Requirements - Rewrite the data below as a JSON list of strings with one string per line, leaving out blank lines.

Information provided -
┏━━
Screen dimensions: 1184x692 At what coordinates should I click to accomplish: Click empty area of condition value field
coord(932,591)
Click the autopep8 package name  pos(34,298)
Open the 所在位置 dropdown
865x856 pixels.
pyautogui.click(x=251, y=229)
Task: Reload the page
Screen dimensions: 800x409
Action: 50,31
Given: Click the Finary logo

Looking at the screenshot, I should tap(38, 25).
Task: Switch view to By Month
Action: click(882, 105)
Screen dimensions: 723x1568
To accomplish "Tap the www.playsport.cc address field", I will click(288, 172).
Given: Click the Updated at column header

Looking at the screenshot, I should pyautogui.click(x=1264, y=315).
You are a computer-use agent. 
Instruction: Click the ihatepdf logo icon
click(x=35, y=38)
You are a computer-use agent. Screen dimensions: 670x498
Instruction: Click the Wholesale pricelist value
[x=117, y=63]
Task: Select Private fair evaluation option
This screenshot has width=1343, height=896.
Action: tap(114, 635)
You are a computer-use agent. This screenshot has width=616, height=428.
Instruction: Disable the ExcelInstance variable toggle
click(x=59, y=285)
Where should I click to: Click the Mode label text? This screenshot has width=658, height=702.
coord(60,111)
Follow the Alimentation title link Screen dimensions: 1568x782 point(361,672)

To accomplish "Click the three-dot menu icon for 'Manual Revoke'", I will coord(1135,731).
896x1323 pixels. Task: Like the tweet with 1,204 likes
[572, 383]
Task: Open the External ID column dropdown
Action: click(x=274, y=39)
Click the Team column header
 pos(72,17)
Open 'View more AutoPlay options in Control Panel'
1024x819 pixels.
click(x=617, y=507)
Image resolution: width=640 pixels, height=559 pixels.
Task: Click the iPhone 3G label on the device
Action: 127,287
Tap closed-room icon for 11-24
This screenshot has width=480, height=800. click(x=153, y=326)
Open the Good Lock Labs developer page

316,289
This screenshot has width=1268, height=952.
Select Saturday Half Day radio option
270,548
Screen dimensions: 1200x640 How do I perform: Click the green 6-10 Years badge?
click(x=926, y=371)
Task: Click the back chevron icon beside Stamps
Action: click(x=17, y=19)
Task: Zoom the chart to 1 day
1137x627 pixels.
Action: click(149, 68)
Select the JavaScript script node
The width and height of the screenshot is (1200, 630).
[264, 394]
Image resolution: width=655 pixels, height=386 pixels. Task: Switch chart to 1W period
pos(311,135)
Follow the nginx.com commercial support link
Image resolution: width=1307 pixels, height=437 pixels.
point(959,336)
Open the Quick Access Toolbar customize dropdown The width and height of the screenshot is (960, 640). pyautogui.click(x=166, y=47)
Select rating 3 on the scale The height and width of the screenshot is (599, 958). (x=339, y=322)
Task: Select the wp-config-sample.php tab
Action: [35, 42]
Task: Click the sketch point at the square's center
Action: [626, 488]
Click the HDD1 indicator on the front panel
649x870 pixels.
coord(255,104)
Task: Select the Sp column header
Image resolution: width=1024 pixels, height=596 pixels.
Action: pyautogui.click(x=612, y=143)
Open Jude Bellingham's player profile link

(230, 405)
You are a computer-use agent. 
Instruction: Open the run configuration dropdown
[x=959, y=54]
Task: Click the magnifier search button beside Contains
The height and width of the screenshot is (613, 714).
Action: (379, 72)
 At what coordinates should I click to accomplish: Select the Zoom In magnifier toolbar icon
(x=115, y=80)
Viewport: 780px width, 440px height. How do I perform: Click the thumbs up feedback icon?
┗━━
Solution -
[
  "Screen dimensions: 1184x692 At what coordinates should I click to accomplish: Click empty area of condition value field",
  "coord(932,591)",
  "Click the autopep8 package name  pos(34,298)",
  "Open the 所在位置 dropdown",
  "865x856 pixels.",
  "pyautogui.click(x=251, y=229)",
  "Task: Reload the page",
  "Screen dimensions: 800x409",
  "Action: 50,31",
  "Given: Click the Finary logo",
  "Looking at the screenshot, I should tap(38, 25).",
  "Task: Switch view to By Month",
  "Action: click(882, 105)",
  "Screen dimensions: 723x1568",
  "To accomplish \"Tap the www.playsport.cc address field\", I will click(288, 172).",
  "Given: Click the Updated at column header",
  "Looking at the screenshot, I should pyautogui.click(x=1264, y=315).",
  "You are a computer-use agent. ",
  "Instruction: Click the ihatepdf logo icon",
  "click(x=35, y=38)",
  "You are a computer-use agent. Screen dimensions: 670x498",
  "Instruction: Click the Wholesale pricelist value",
  "[x=117, y=63]",
  "Task: Select Private fair evaluation option",
  "This screenshot has width=1343, height=896.",
  "Action: tap(114, 635)",
  "You are a computer-use agent. This screenshot has width=616, height=428.",
  "Instruction: Disable the ExcelInstance variable toggle",
  "click(x=59, y=285)",
  "Where should I click to: Click the Mode label text? This screenshot has width=658, height=702.",
  "coord(60,111)",
  "Follow the Alimentation title link Screen dimensions: 1568x782 point(361,672)",
  "To accomplish \"Click the three-dot menu icon for 'Manual Revoke'\", I will coord(1135,731).",
  "896x1323 pixels. Task: Like the tweet with 1,204 likes",
  "[572, 383]",
  "Task: Open the External ID column dropdown",
  "Action: click(x=274, y=39)",
  "Click the Team column header",
  " pos(72,17)",
  "Open 'View more AutoPlay options in Control Panel'",
  "1024x819 pixels.",
  "click(x=617, y=507)",
  "Image resolution: width=640 pixels, height=559 pixels.",
  "Task: Click the iPhone 3G label on the device",
  "Action: 127,287",
  "Tap closed-room icon for 11-24",
  "This screenshot has width=480, height=800. click(x=153, y=326)",
  "Open the Good Lock Labs developer page",
  "316,289",
  "This screenshot has width=1268, height=952.",
  "Select Saturday Half Day radio option",
  "270,548",
  "Screen dimensions: 1200x640 How do I perform: Click the green 6-10 Years badge?",
  "click(x=926, y=371)",
  "Task: Click the back chevron icon beside Stamps",
  "Action: click(x=17, y=19)",
  "Task: Zoom the chart to 1 day",
  "1137x627 pixels.",
  "Action: click(149, 68)",
  "Select the JavaScript script node",
  "The width and height of the screenshot is (1200, 630).",
  "[264, 394]",
  "Image resolution: width=655 pixels, height=386 pixels. Task: Switch chart to 1W period",
  "pos(311,135)",
  "Follow the nginx.com commercial support link",
  "Image resolution: width=1307 pixels, height=437 pixels.",
  "point(959,336)",
  "Open the Quick Access Toolbar customize dropdown The width and height of the screenshot is (960, 640). pyautogui.click(x=166, y=47)",
  "Select rating 3 on the scale The height and width of the screenshot is (599, 958). (x=339, y=322)",
  "Task: Select the wp-config-sample.php tab",
  "Action: [35, 42]",
  "Task: Click the sketch point at the square's center",
  "Action: [626, 488]",
  "Click the HDD1 indicator on the front panel",
  "649x870 pixels.",
  "coord(255,104)",
  "Task: Select the Sp column header",
  "Image resolution: width=1024 pixels, height=596 pixels.",
  "Action: pyautogui.click(x=612, y=143)",
  "Open Jude Bellingham's player profile link",
  "(230, 405)",
  "You are a computer-use agent. ",
  "Instruction: Open the run configuration dropdown",
  "[x=959, y=54]",
  "Task: Click the magnifier search button beside Contains",
  "The height and width of the screenshot is (613, 714).",
  "Action: (379, 72)",
  " At what coordinates should I click to accomplish: Select the Zoom In magnifier toolbar icon",
  "(x=115, y=80)",
  "Viewport: 780px width, 440px height. How do I perform: Click the thumbs up feedback icon?"
]